EXTRACTO DEL DOCUMENTO >>
::::::::

Uruguay triplica su cantidad de presos en 20 años y ya tiene la tasa más alta de Sudamérica | Internacional

Una mujer camina frente a la cárcel de Santiago Vázquez, en Motevideo (Uruguay), en marzo de 2021.
Una mujer camina frente a la cárcel de Santiago Vázquez, en Motevideo (Uruguay), en marzo de 2021.Ernesto Ryan (Getty Images)

La sólida estructura social y política que suele exhibir Uruguay se resquebraja en las áreas que conforman su sistema penitenciario. Con cuatro de cada 1.000 uruguayos en prisión, el país tiene la tasa de encarcelamiento más alta de América del Sur y se ubica en el puesto 12 a escala mundial. La población carcelaria se ha triplicado en las dos últimas décadas y crece a un ritmo de un 10% anual, provocando el colapso de parte del sistema, con altos niveles de hacinamiento y violencia interna, según lo refleja el informe de la oficina del Comisionado Parlamentario para el Sistema Penitenciario.

De acuerdo con los datos oficiales, en 2002 Uruguay tenía aproximadamente 5.000 personas privadas de libertad. En 2022, eran casi 14.500. En el país hay 26 establecimientos penitenciarios, con un promedio de ocupación del 123% (123 personas cada 100 plazas), aunque ese porcentaje de hacinamiento crítico se dispara sobre todo en el área metropolitana de Montevideo. El informe detalla que solo un 10% del total de reclusos se encuentra en unidades que reúnen las condiciones y oportunidades de rehabilitación e integración social, un 56% no cuenta con suficientes oportunidades, mientras que un 34% pasa su reclusión en condiciones de “trato cruel, inhumano y degradante”.

::::::::

ACCIONES REQUERIDAS >>
1. Indica si cada afirmación concuerda con el artículo sobre las cárceles de Uruguay y responde sí o no, citando textualmente las palabras del artículo que lo deciden: (a) En 2002 Uruguay tenía unas 5.000 personas privadas de libertad. (b) Uruguay ocupa el primer puesto mundial en tasa de encarcelamiento. (c) La población carcelaria crece alrededor de un 10% al año.
2. Escribe una continuación del artículo sobre las cárceles de Uruguay a partir de su última oración.

DATOS ALMACENADOS >>
::::::::

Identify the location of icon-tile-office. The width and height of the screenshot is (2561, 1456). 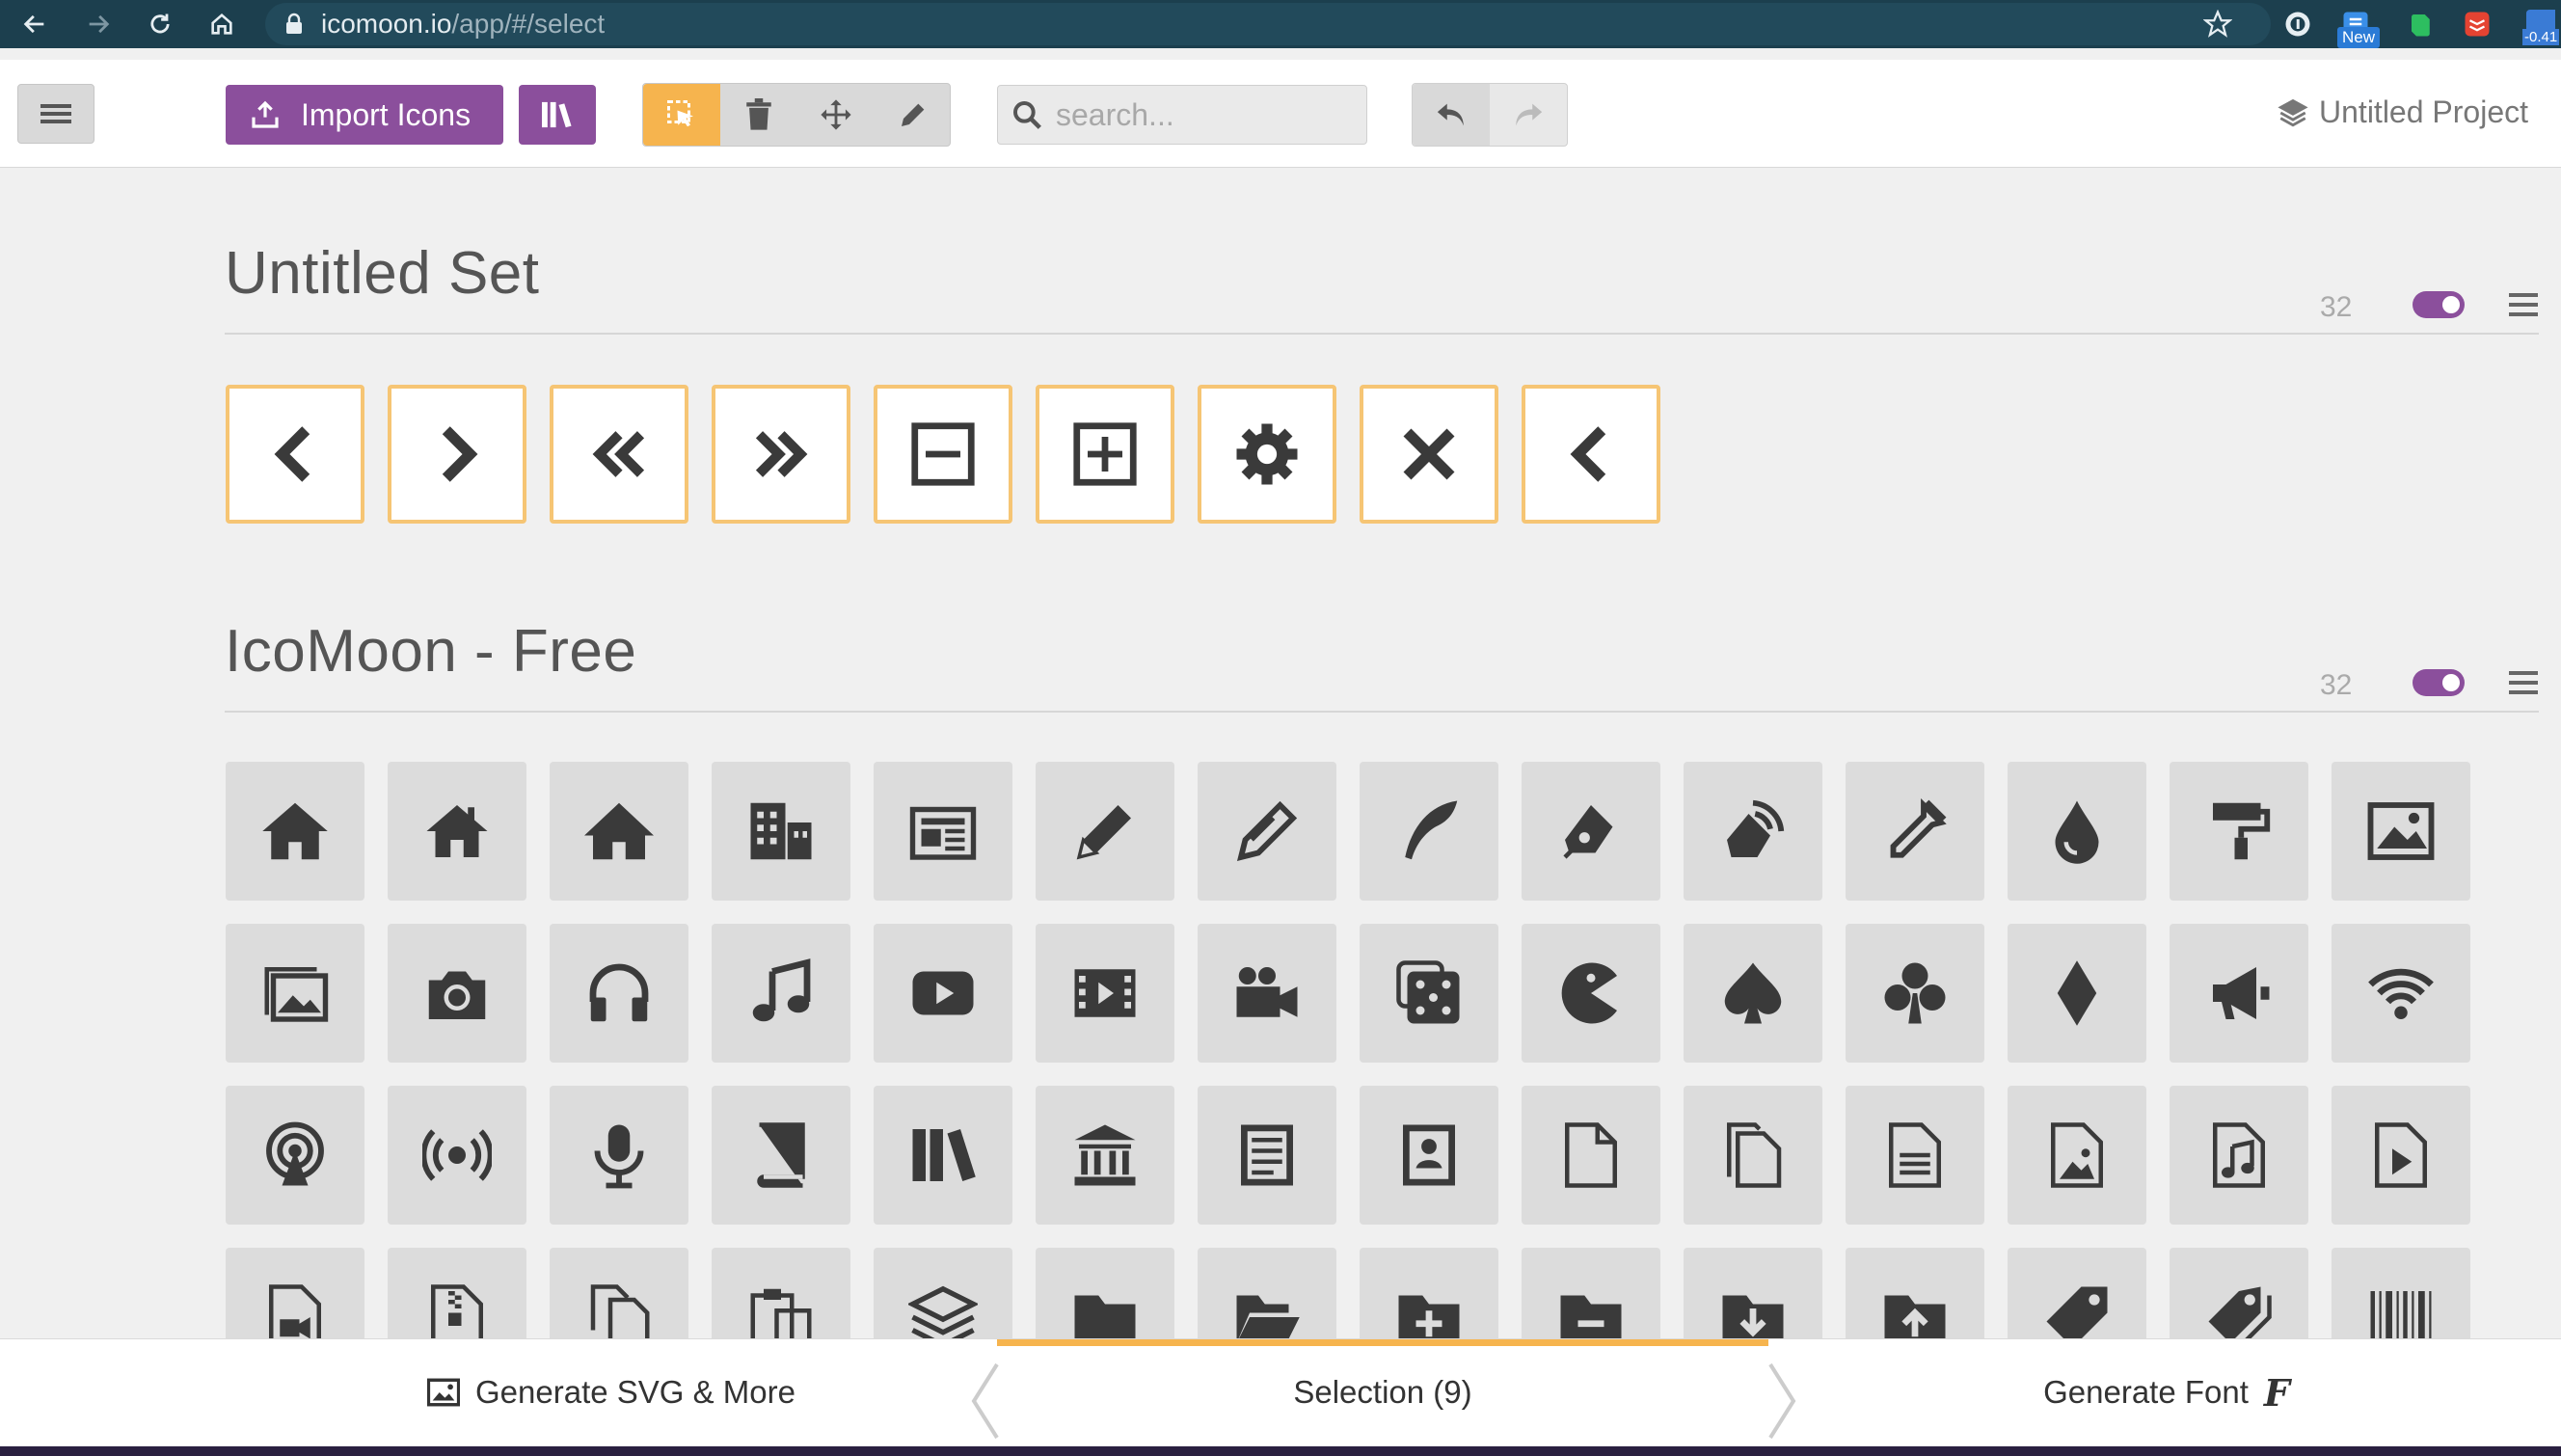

::::::::

RESPUESTAS >>
1.
(a) Sí: "en 2002 Uruguay tenía aproximadamente 5.000 personas privadas de libertad".
(b) No: "se ubica en el puesto 12 a escala mundial".
(c) Sí: "crece a un ritmo de un 10% anual".

2.
“Uruguay tuvo un modelo penitenciario muy notable hasta la época previa a la dictadura (1973-1985). Las cárceles dependían del ministerio de Educación y tenían una guardia penitenciaria que actuaba con mecanismos preventivos de diálogo y reservaba la violencia para los casos extremos”, dice Juan Miguel Petit, comisionado parlamentario penitenciario. Señala que ese modelo fue desmoronándose hasta que fue intervenido por el Ministerio del Interior durante la dictadura y se mantuvo bajo su órbita en democracia. Según Petit, la explosión demográfica carcelaria se explica, en parte, por la aparición y circulación masiva de drogas como la pasta base de cocaína en los años 2000 y las consecuentes formas de exclusión social y criminalidad que esta trajo aparejada.

Dos décadas después, las cárceles uruguayas están superpobladas de jóvenes varones menores de 35 años (el 75% del total), condenados en su mayoría por delitos de hurto, tráfico o venta de estupefacientes y rapiña, con una trayectoria vital marcada por la deserción del sistema educativo y el consumo problemático de drogas. En ese sentido, un informe de ASSE –principal prestador público de salud- indica que las adicciones afectan al 80% de los reclusos, mientras que otro diagnóstico del ministerio de Educación muestra que el 53,5% de los ingresados en 2022 era analfabeto. “Se requiere una especie de unidad de cuidados intensivos para recuperar el tiempo perdido, sanar y transformar”, dice Petit.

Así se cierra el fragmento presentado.